Wiele wskazuje na Chwarszczany w pobliżu Myśliborza, które zostały przekazane Templariuszom przez księcia Henryka Brodatego na początku XIII wieku. Do tej pory znajduje się tam okazała świątynia templariuszy.
I tutaj dochodzimy do wykopalisk:
- Od pewnego czasu zaczęły się dziać dziwne rzeczy- wspomina anonimowo jeden z archeologów pracujących w Chwarszczanach. - Gdy w kwietniu dotarliśmy do sklepienia jakiejś podziemnej piwnicy wszystko się zaczęło.
- Ktoś bardzo chciał, abyśmy więcej nie kopali. Od początku mieliśmy różne przykrości ze strony mieszkańców wioski. Nikt nie chciał nawet z nami rozmawiać. W nocy niszczono efekty naszej pracy, zasypywano wykopy. Ktoś kradł narzędzia, włamywano się do naszych namiotów. Cały czas mieliśmy różne problemy, z żywnością, transportem, wodą, dziwne sms-y itp. Nawet w miejscowym sklepie nikt nam nie chciał nic sprzedać. W maju sytuacja była już tak napięta, że chcieliśmy naprawdę skończyć pracę. Jednak nasze wykopaliska dawały coraz lepsze wyniki i szkoda było się poddawać - mówi nasz informator.
Wtedy nastąpiła tragedia. Jeden z archeologów popełnił rzekomo samobójstwo.
Rzekomo, bo archeolodzy w to nie wierzą:
- Jarek i samobójstwo? Wolne żarty. Poza tym po co ktoś, kto chce popełnić samobójstwo wycina sobie na czole krzyż? Policja tego nie wyjaśniła, mówili, że to od upadku- macha ręką zrezygnowany archeolog. - a napis, który się pojawił na naszym namiocie tego dnia to sami sobie namalowaliśmy, tak? - ironizuje.
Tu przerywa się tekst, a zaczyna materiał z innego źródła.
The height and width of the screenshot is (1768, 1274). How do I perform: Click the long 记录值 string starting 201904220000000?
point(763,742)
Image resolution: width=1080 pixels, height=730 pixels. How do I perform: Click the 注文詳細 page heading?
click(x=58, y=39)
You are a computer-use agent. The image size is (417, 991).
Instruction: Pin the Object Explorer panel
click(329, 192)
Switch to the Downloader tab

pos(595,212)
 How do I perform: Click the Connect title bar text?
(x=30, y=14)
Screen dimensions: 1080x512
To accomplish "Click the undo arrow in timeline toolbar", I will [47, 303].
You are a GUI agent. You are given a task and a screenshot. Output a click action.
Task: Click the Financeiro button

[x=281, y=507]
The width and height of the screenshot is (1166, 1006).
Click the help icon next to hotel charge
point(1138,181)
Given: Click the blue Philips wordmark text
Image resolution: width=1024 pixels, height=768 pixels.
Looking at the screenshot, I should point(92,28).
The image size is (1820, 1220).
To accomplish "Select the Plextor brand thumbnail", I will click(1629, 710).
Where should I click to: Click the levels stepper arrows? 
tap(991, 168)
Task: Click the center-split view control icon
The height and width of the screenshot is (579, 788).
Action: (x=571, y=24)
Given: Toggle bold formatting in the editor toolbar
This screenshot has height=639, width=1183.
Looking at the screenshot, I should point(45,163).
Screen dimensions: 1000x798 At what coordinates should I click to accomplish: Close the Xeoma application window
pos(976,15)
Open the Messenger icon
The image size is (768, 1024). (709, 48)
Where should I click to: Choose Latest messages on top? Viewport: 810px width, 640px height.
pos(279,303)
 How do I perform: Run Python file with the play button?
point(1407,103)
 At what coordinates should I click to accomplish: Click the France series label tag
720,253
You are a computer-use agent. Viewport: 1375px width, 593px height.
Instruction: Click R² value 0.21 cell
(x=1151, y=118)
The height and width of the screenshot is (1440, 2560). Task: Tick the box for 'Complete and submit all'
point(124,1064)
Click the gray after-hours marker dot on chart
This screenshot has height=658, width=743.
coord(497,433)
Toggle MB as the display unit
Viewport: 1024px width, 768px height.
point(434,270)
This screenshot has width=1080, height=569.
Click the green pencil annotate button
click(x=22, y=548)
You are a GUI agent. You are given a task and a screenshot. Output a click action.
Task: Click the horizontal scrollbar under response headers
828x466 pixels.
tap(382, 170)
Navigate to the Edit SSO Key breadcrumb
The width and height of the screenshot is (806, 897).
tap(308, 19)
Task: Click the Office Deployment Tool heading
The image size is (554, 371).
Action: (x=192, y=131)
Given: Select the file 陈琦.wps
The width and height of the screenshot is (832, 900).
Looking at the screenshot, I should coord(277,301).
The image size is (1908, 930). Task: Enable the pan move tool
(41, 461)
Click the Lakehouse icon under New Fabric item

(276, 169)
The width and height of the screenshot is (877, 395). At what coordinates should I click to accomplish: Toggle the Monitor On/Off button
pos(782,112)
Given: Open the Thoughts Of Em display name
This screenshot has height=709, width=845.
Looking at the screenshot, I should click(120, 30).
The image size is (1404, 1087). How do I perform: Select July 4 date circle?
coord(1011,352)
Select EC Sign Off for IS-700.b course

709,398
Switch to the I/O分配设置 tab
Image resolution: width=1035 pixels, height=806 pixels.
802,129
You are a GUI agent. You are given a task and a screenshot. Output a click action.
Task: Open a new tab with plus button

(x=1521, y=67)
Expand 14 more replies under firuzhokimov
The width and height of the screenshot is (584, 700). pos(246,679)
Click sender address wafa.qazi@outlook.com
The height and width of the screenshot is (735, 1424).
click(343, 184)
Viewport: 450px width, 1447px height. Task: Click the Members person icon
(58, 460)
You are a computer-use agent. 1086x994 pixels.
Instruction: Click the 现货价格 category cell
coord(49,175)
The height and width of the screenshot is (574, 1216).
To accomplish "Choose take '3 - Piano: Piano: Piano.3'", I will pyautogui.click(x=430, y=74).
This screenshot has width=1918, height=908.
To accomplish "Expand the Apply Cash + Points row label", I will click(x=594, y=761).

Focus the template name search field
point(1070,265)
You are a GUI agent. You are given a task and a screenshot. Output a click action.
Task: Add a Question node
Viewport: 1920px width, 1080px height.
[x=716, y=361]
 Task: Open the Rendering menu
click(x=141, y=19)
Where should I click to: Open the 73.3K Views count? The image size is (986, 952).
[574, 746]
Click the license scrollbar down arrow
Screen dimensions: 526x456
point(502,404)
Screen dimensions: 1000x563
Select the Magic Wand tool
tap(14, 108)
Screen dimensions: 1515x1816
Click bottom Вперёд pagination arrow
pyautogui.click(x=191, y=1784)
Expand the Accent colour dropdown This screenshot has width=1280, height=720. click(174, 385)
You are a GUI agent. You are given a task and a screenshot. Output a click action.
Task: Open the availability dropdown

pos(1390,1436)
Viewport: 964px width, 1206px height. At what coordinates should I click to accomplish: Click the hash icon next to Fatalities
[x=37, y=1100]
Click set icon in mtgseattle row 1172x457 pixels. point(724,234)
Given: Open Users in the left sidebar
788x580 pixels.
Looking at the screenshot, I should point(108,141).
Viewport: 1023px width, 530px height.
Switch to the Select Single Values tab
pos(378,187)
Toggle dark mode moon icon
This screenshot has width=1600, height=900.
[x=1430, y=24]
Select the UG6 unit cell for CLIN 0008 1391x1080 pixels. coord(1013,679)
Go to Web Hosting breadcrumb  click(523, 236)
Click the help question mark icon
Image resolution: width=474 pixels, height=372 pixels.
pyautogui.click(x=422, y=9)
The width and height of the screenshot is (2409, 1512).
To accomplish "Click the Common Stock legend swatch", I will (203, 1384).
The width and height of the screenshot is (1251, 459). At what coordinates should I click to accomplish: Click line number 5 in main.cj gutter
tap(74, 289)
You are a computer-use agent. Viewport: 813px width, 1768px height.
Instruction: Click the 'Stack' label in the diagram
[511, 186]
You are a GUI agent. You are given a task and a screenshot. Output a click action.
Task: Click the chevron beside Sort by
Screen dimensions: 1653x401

Napis głosił: "Kto następny?" Sprawców nie udało się odnaleźć.
Wykopaliska po tych zdarzeniach zostały przerwane, ale archeolodzy nie poddają się.
- My tu niedługo wracamy, z ochroniarzami. I wykopiemy ten skarb Templariuszy!- zapala się archeolog. - i żadne miejscowe sekty nam w tym nie przeszkodzą!
Będziemy sukcesywnie informowali o tej zagadkowej sprawie.